Злые шутки, любимая Мария! Злые были шутки и часто уязвляющие до глубины души. Ты сказала мне, что я напрасно потерял время на поездку в Вильно, желая мне дать понять, что я был слишком ребячлив, похваляясь перед тобой там, что приехал лишь затем, чтобы повидать тебя.

…Дорогая, единственная моя! Ты не видишь пропасти, над которой мы стоим!»

Когда это удивительное письмо, должно быть куда правдивейшее, чем четвертая часть «Дзядов», приходит в Больценники, графиня Путткамер, только что соскочив с лошади, еще не сняв амазонки, бежит в свою комнату, переодевается, поправляет волосы, свежая, раскрасневшаяся от резкого ветра; позднее просматривает корреспонденцию, курит трубку, ибо она с недавнего времени подвержена этому пороку, который ей не очень-то к лицу, но который доставляет ей великое наслаждение.
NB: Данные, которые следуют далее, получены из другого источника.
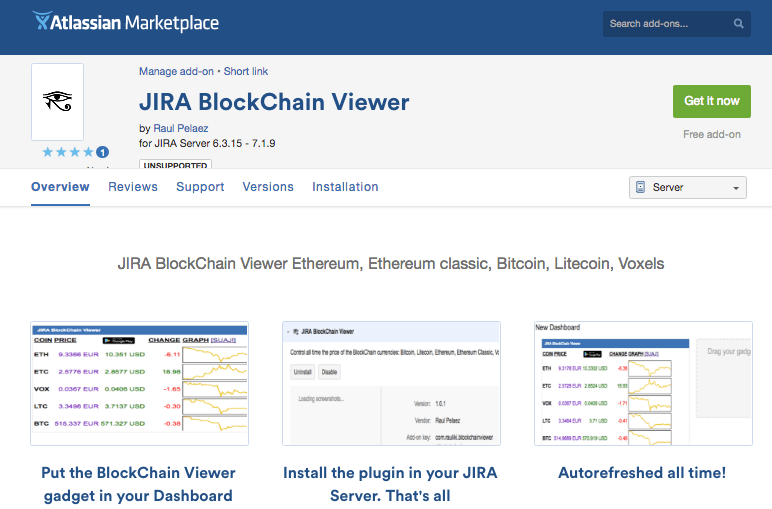Screen dimensions: 772x509
Task: Open the coin price gadget screenshot
Action: (x=139, y=383)
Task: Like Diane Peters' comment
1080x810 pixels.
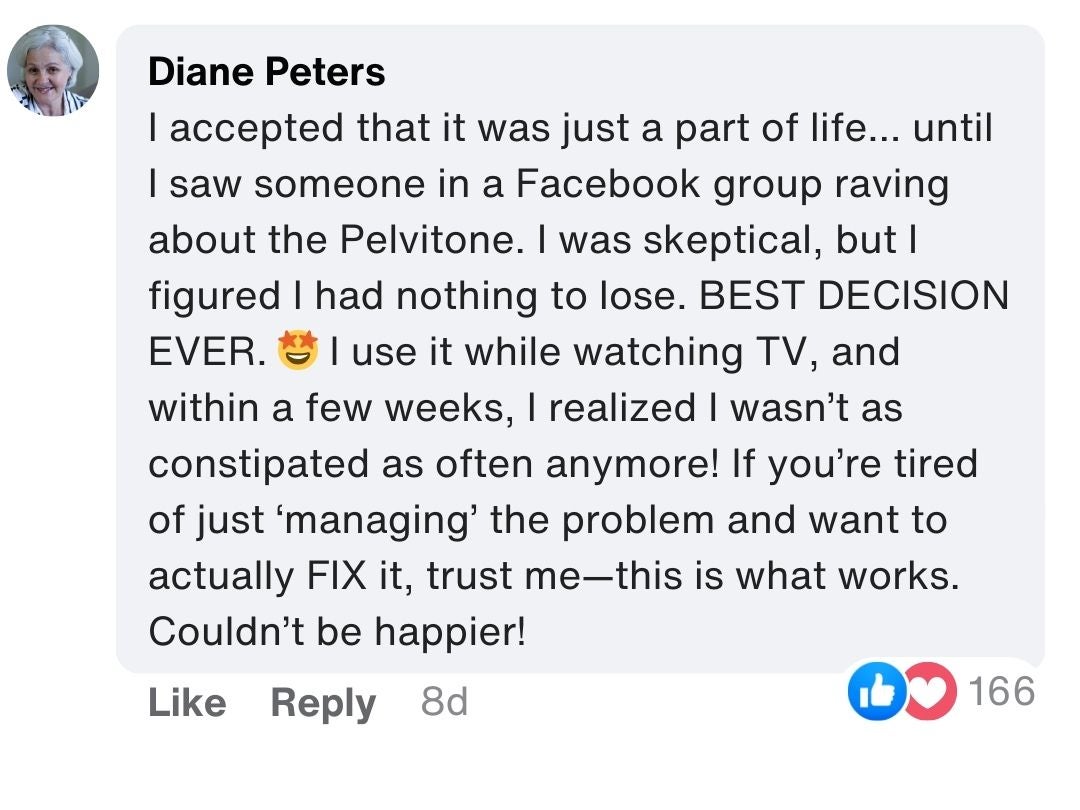Action: [187, 703]
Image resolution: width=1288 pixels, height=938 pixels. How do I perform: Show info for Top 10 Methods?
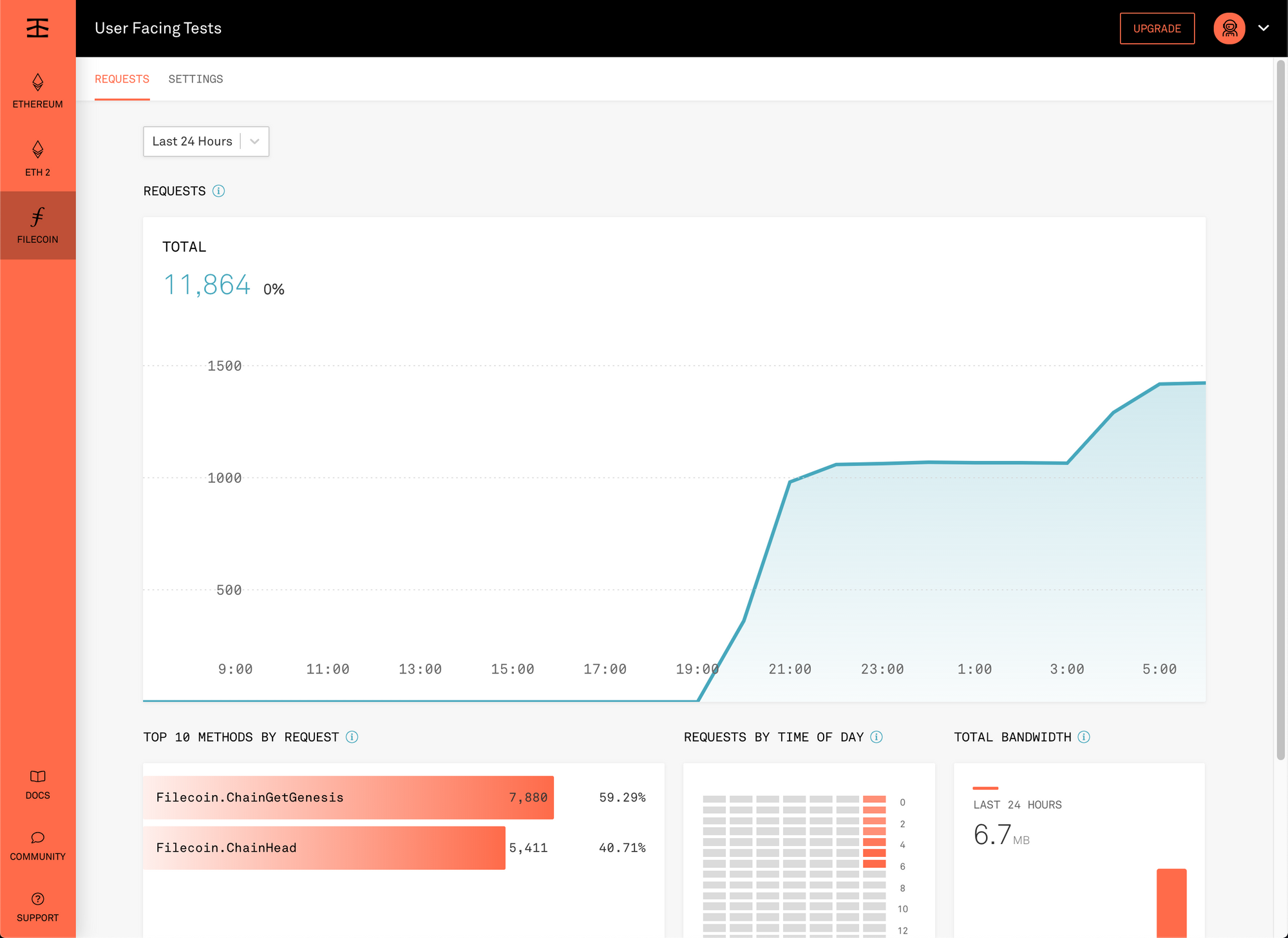click(x=352, y=737)
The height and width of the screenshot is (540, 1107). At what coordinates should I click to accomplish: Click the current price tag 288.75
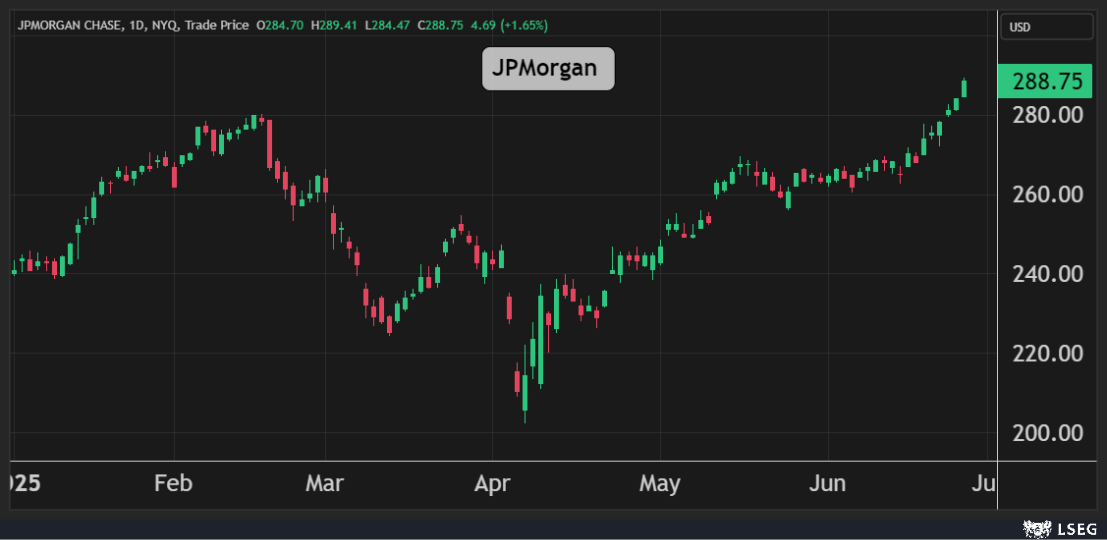[x=1047, y=82]
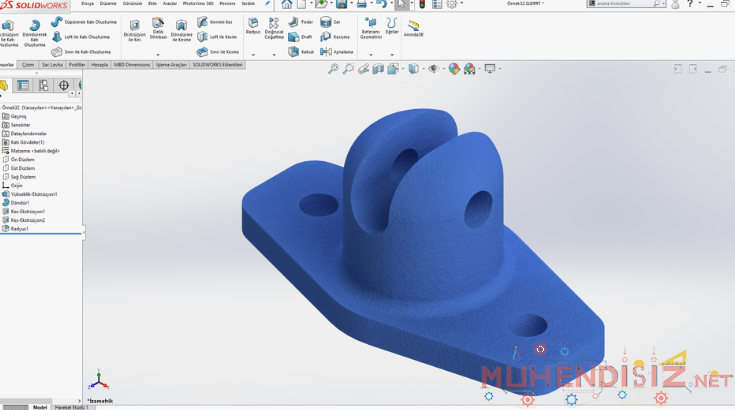Switch to SOLIDWORKS Eklentileri tab
Viewport: 735px width, 410px height.
(217, 64)

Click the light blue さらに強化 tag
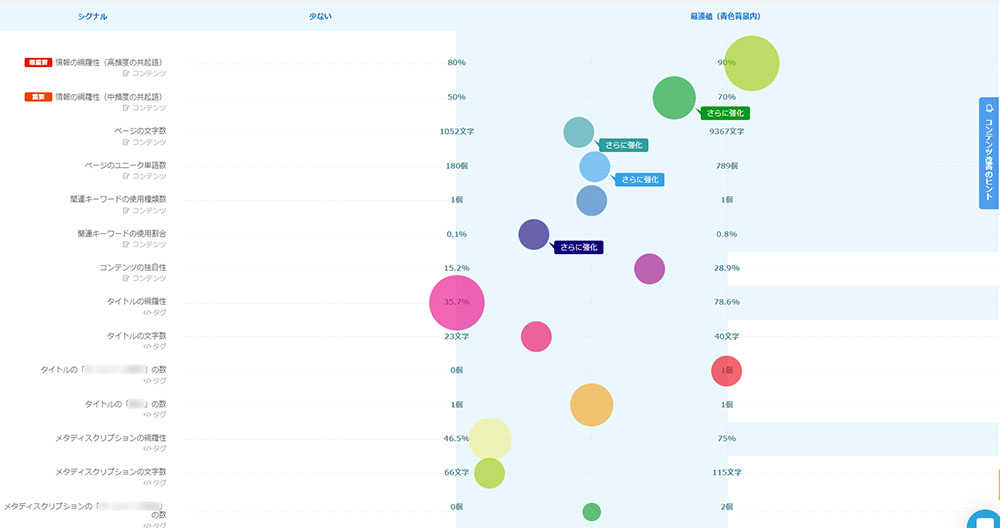639,180
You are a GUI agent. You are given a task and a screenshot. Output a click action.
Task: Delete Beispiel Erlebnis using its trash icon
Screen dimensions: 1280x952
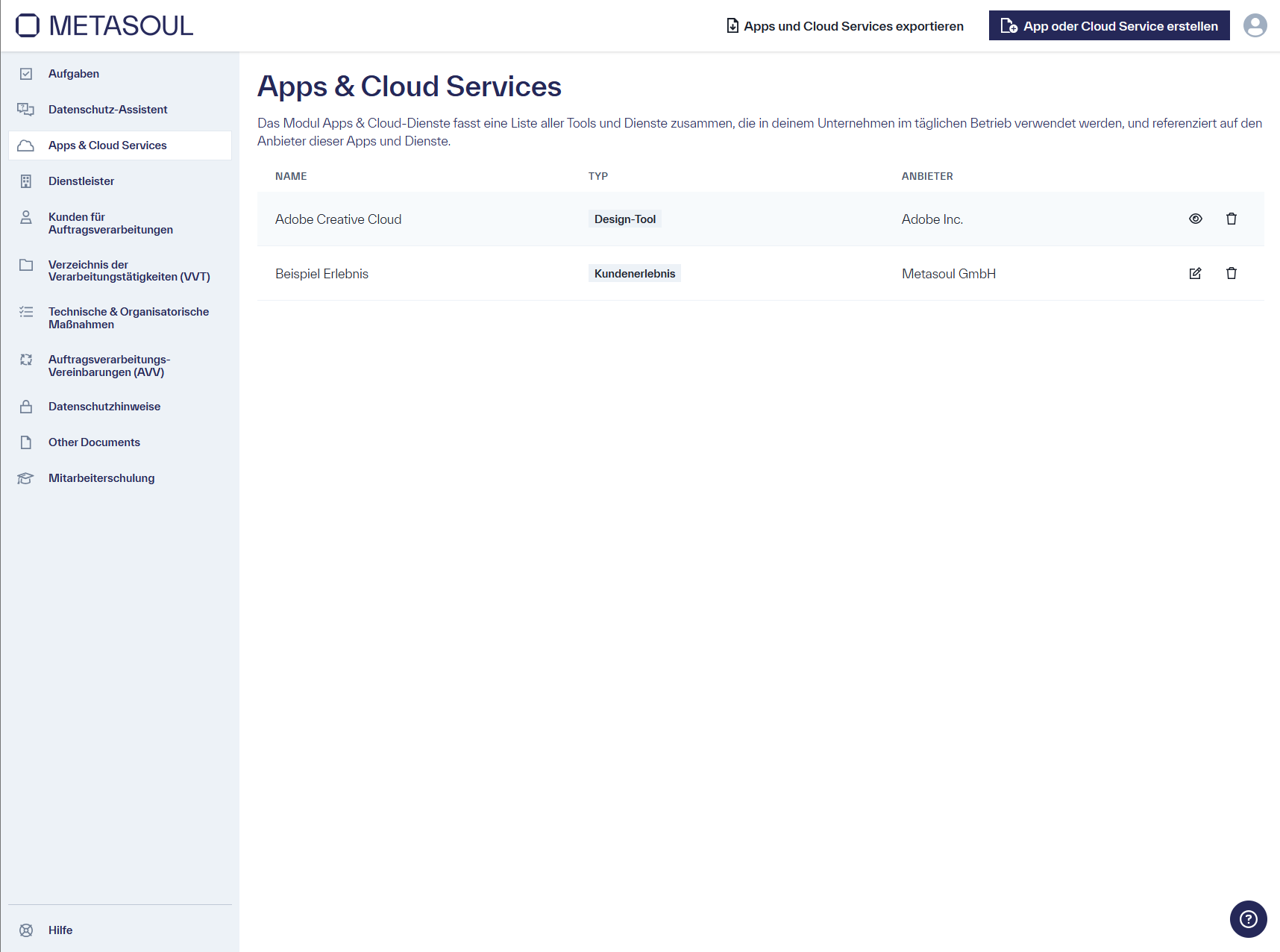click(1232, 273)
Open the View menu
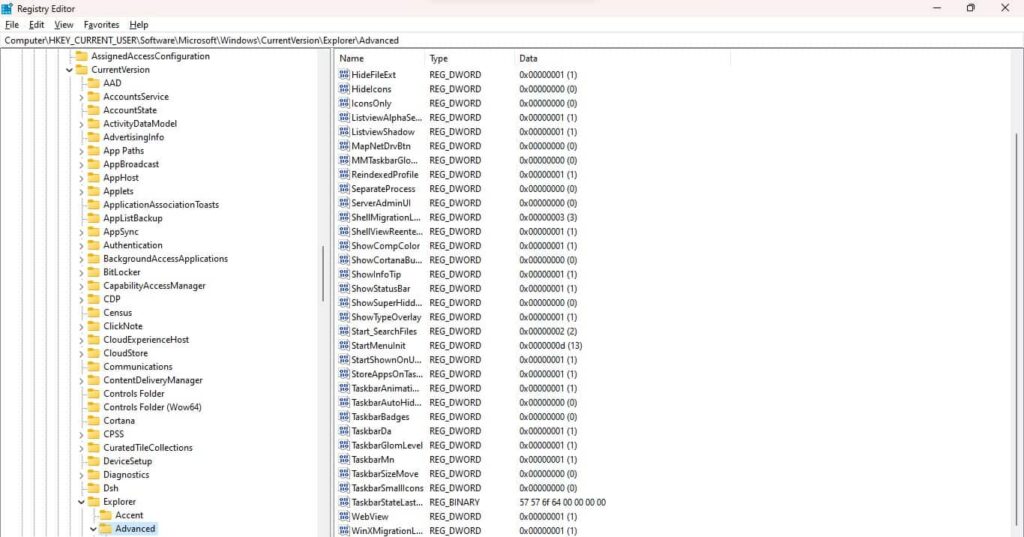 [64, 24]
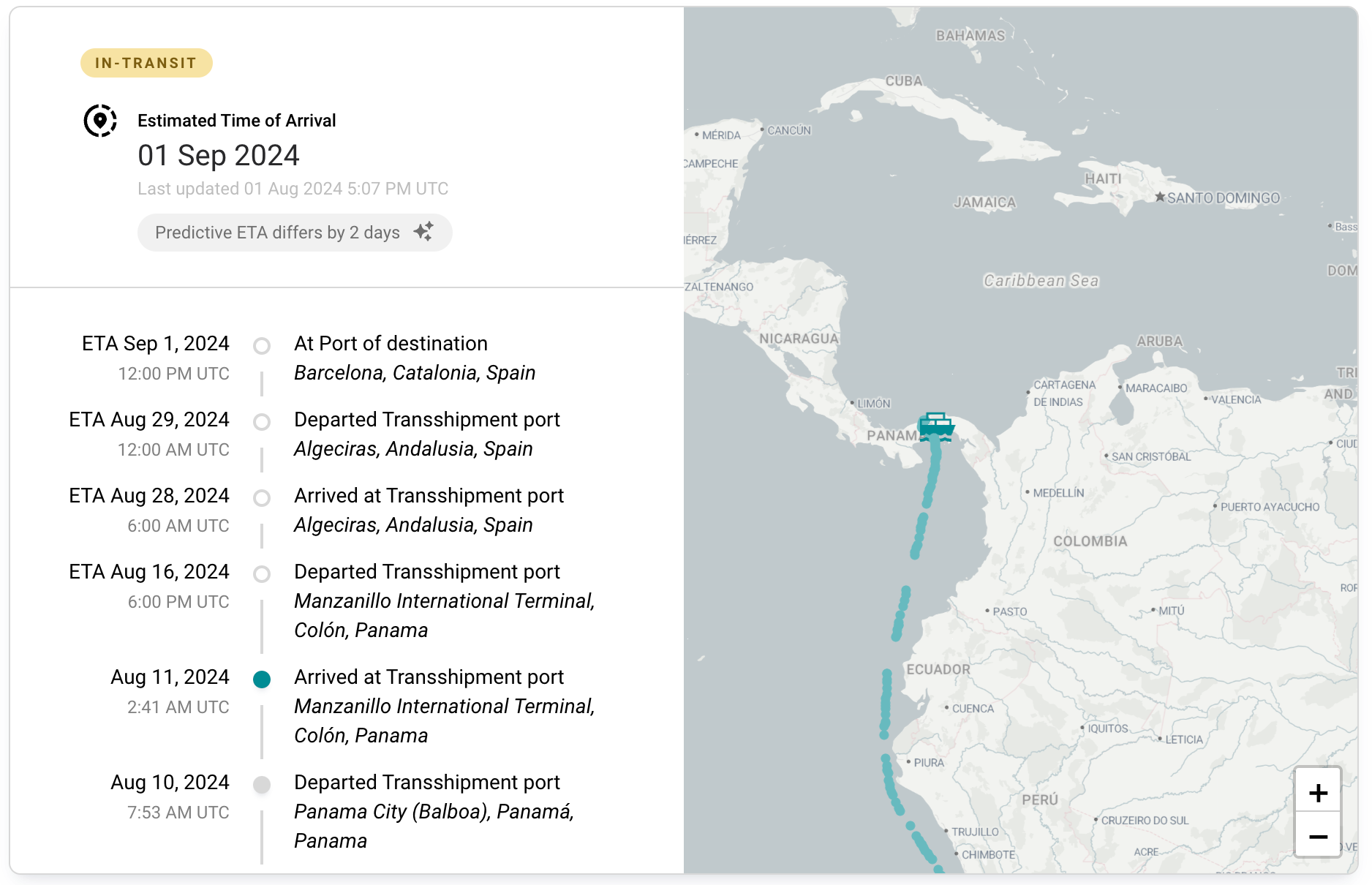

…не видишь пропасти, над которой стоим…

Нет, она видела ее! И совесть непрестанно ее мучила. «Если бы Лаврентий был злой, если бы он бил меня, я была бы счастливее! — размышляет Мария. — Ах, если бы я могла умереть… уснуть навеки…»

Но умереть не так легко. Юность вечно занята думами о смерти, но только в воображении.

И он жил тоже. Взахлеб пил черный кофе, курил чубук, постепенно успокаивался.

Тем временем в Вильно печатался второй томик стихотворений и поэм Адама Мицкевича. В начале мая, когда соловьи самозабвенно выводили свои рулады в Ковенской долине и в виленских садах, в Больценниках и в тугановическом парке, друзья поэта разрезали страницы новых экземпляров «Гражины» и «Дзядов».

РАЗБОЙНИЧЬИ РОМАНЫ

А книжки светские ты тоже любишь все же…
Ах, эти книжки! Сколько зла, безбожья!

Новый литературный жанр не является только новым сочетанием слов, новой комбинацией образов, идей и понятий. Нет, возникновение нового жанра похоже на открытие дотоле неведомой страны. Страна, в которую впервые вступал теперь молодой Мицкевич, была таинственной, как ночь.

Днем все формы и контуры определенно и резко очерчены. Днем все предметы нерушимо стоят на своих местах. Вот таким днем и была поэзия классиков. День этот состоял из определенного числа часов, порядок их был установлен заранее. Однако в новооткрытой стране время не было размерено с такой же точностью. Каждое слово как бы отбрасывало тень, и тени эти ползли неведомо куда.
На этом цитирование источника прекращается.